=== WHAT YOU SHOULD DO ===
Keep the pictures out, please, and set down every record exactly.

(Beginning of DATA SHOWN)

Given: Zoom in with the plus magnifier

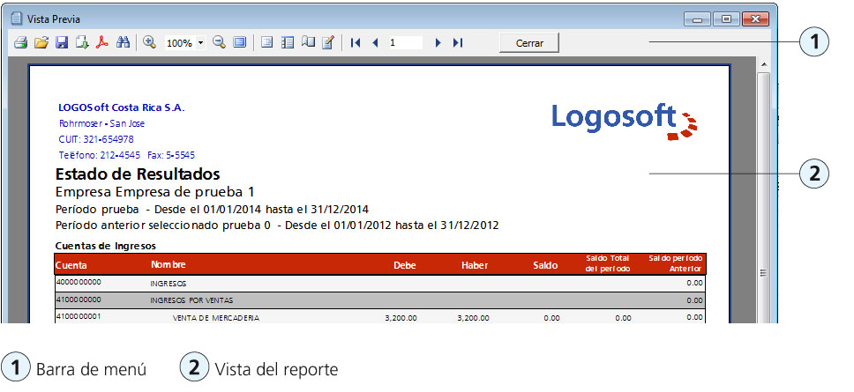Looking at the screenshot, I should click(149, 42).
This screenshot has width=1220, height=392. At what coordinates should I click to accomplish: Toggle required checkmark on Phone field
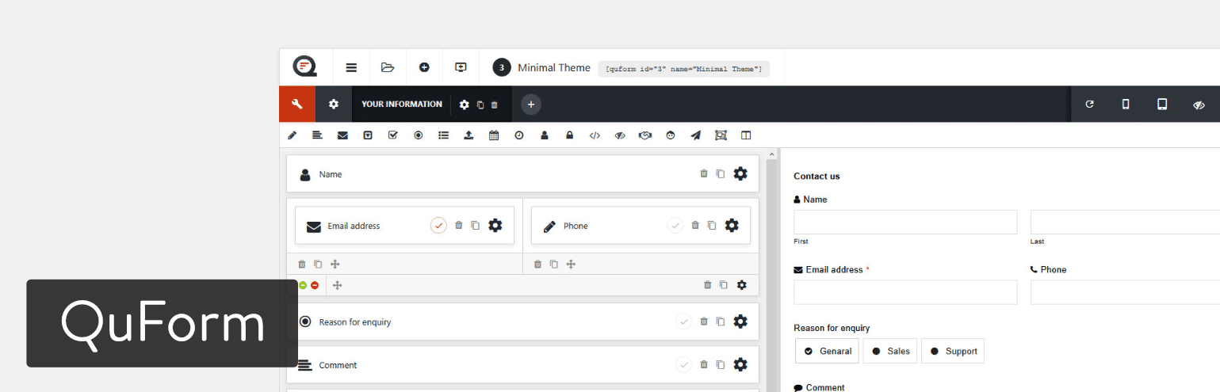[675, 226]
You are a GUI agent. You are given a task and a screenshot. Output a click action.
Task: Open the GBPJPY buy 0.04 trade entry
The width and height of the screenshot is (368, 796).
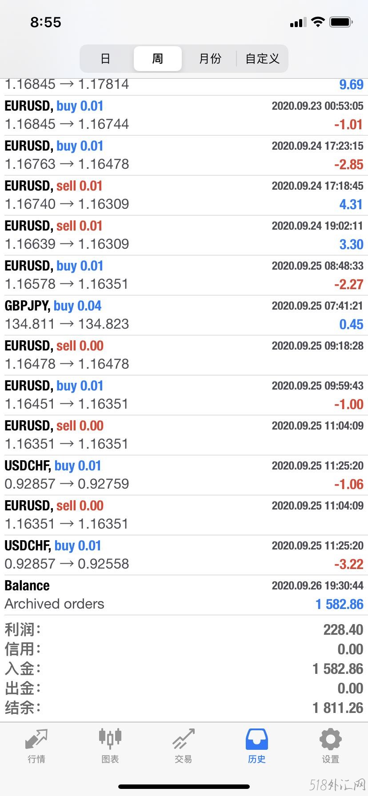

(End of DATA SHOWN)

=== ANSWER ===
Given: Zoom in with the plus magnifier

Looking at the screenshot, I should click(149, 42).
This screenshot has width=1220, height=392. At what coordinates should I click to accomplish: Toggle required checkmark on Phone field
[675, 226]
You are a GUI agent. You are given a task and a screenshot. Output a click action.
Task: Open the GBPJPY buy 0.04 trade entry
The width and height of the screenshot is (368, 796).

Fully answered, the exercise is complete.